Drug-resistant staph bacteria are present in 59% of skin and soft-tissue infections treated in emergency rooms, according to a new study that suggests physicians revamp treatment strategies.

The study, which looked at patients treated at emergency rooms in New York, Los Angeles and nine other cities, adds to a growing body of research pointing to the increased prevalence of the bacteria known as MRSA, or methicillin-resistant staphylococcus aureus. Methicillin is a penicillin-related drug once used to treat such staph infections.

The study, published in the New England Journal of Medicine, also found many of the infected patients had USA300, a virulent new form of MRSA often transmitted from person to person in communities, outside hospitals.

In recent years, community-associated MRSA has broken out among prisoners, intravenous-drug users, military trainees and athletes.
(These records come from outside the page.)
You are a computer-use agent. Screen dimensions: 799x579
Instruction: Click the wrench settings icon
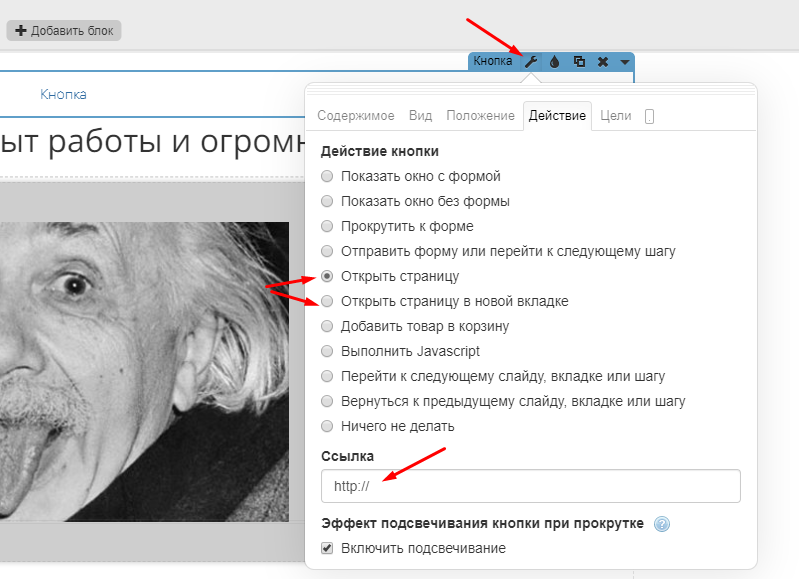click(531, 61)
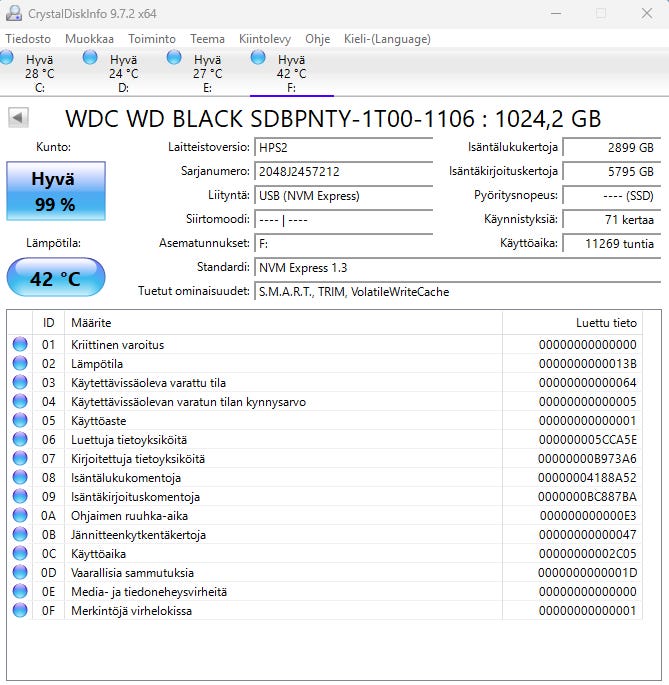Open the Kieli-(Language) menu
The height and width of the screenshot is (685, 669).
(387, 39)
Untreated, it can lead to pneumonia and more serious infections of the blood and bones.

The study suggests physicians should presume MRSA is present when they treat such infections and prescribe drugs thought to be effective against it. "The take-home message for physicians would be to recognize just how common this is now," said Gregory Moran, the study's lead author and an emergency-room physician at the Olive View-UCLA Medical Center, in Sylmar, Calif.

An editorial in the New England Journal said the study "defines the amazing extent to which community-associated MRSA, particularly the USA300 clone, has spread through the U.S. population."
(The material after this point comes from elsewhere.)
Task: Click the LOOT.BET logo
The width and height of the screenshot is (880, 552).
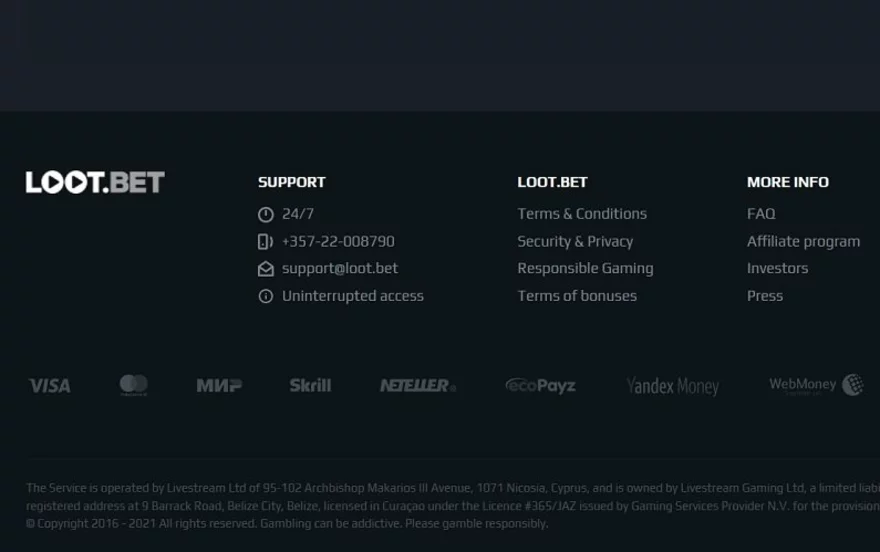Action: pos(95,182)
C. Buddy Creech, a professor of pediatric infectious diseases at Vanderbilt University Medical School, said the study validates what many physicians have been seeing for several years. "Now we have good reproducible data that can drive our treatment options," said Dr. Creech, who didn't take part in the study.

The study looked at 422 emergency-room patients in August 2004. MRSA was found in 249 of those patients. The USA300 strain was detected in 212 of the 218 patient tissue samples that were sent to the U.S. Centers for Disease Control and Prevention for further testing.

The study suggests physicians take tissue samples from all patients for testing and treat them with an antibiotic such as trimethoprim-sulfa.

Courtesy of Wall St. Journal, August 17, 2006.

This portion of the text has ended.